Whats the proper way to push all data to GPU and then take small batches during training?

I’m working with the MNIST dataset where the memory of my GPU can accommodate the entire dataset.
Naturally, I’d like to push everything to GPU before starting to train my model to make things faster. However, even though I want everything in GPU, I’d like to take small batches of data to ensure good generalization. What’s the nicest way of doing so? As of now, what I do is this:

apply_transform = transforms.Compose([transforms.ToTensor(), transforms.Normalize((0.1307,), (0.3081,))])
 train_dataset = datasets.MNIST(data_dir, train=True, download=True, transform=apply_transform)
self.train_loader = DataLoader(data.DatasetSplit(train_dataset, data_idxs), 
                                             batch_size=60000, shuffle=True)
# load the entire data to GPU and get it in a different  with desired batch size
 _, (images, labels) = next(enumerate(self.train_loader))
images, labels = images.to(args.device), labels.to(args.device)
self.train_loader = DataLoader(torch.utils.data.TensorDataset(images, labels), batch_size=args.local_bs, shuffle = True)

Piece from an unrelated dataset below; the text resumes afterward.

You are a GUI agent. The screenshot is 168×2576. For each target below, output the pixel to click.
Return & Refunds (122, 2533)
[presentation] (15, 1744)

So briefly, first I wrap the dataset with a loader where the batch size is the size of the entire dataset. I then fetch tensors from this loader and then push them to the GPU. Finally, I create a tensor dataset with tensors I have and wrap the tensor dataset with another loader where the batch size is my desired size.
Is there a nicer way of doing this? Preferably, without meddling with data loaders at all, as profiling my code shows data loaders are the bottleneck (could be because I use them in a wrong way).

For MNIST, the dataset already stores everything in Tensors, so you can grab the ds.data and ds.targets Tensors from the torchvision MNIST dataset directly and stick them into your TensorDataset.

Best regards


1 Like